I believe that I was wandering around aimlessly during my first two years as a English major. I did not have a focus I did not have a goal other than graduating in 2010. I did not particularly feel ecstatic about being an English major and there was a time that I seriously considered switching to another discipline.
That all changed for me when I took English 450 Rhetoric/Composition. For the first time as an English major I really looked forward to learning more about the English language. Everywhere we look we are being persuaded, or at least someone is attempting to persuade us, to buy, read, sell, or feel one way or another about any given topic or item. How do we persuade others into taking our side of a story. How are we persuaded into buying one product over another. How do logos, pathos, and ethos come into play with rhetoric and how do the five canons of rhetoric move there audiences into action.
To me rhetoric was an epiphany of the the AH variety. Suddenly I had a new purpose and a new take on written and oral arguments and this in turn allowed me to view the English language in a manner that I had never even conceived of before.
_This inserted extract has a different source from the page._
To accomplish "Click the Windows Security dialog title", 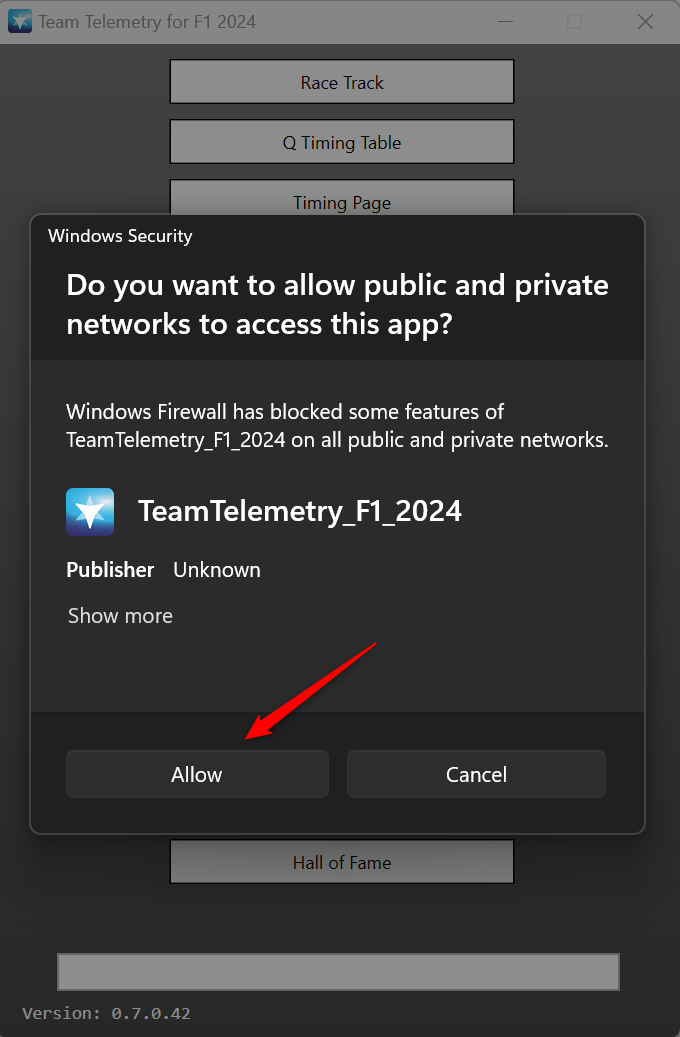I will pyautogui.click(x=120, y=236).

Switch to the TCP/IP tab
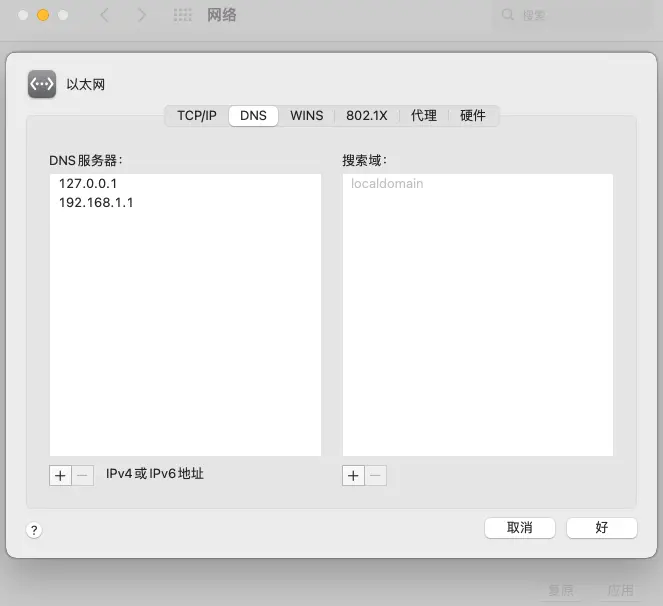tap(197, 116)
And the thing of it was I seriously considered dropping the class because rhetoric initially bored me to tears.
While many see rhetoric as being "full of hot air" or being "an empty/pointless art" I see as an art full of promise and excitement. Ever since I discovered rhetoric I looked at arguments and epistemology in a whole new light. With my new found rhetorical skills I attempted to discover what method that the writer is using to attempt to convince her/his audience that they are correct or at the very least should be given the chance to prove that they are correct. And what particularly interests me is why an argument works or fails. What could the writer have done differently to persuade her/his audience that they were correct?
Also I find it interesting that we are all rhetoricians, philosophers may not like the sound of that though, whether we like that lable or not after rhetoricians are concerned with human discourse and knowledge. When someone has a message and they have an audience then what we have is a rhetorical situation. It is particularly interesting to me that there are be many truths out there in the universe at large but if enough people can't be convinced of the validity of those truths then those truths won't be recognized as truths. After all everything we think that we know was successfully communicated as a truth to enough people to eventually began to believe it as a truth. The world was once thought to be the center of the universe. The earth was once believed to be flat. People once thought the sun revolved around the earth. It took a brave and clever orator to convince enough people that these views were incorrect and not only that their views were correct. Fascinating.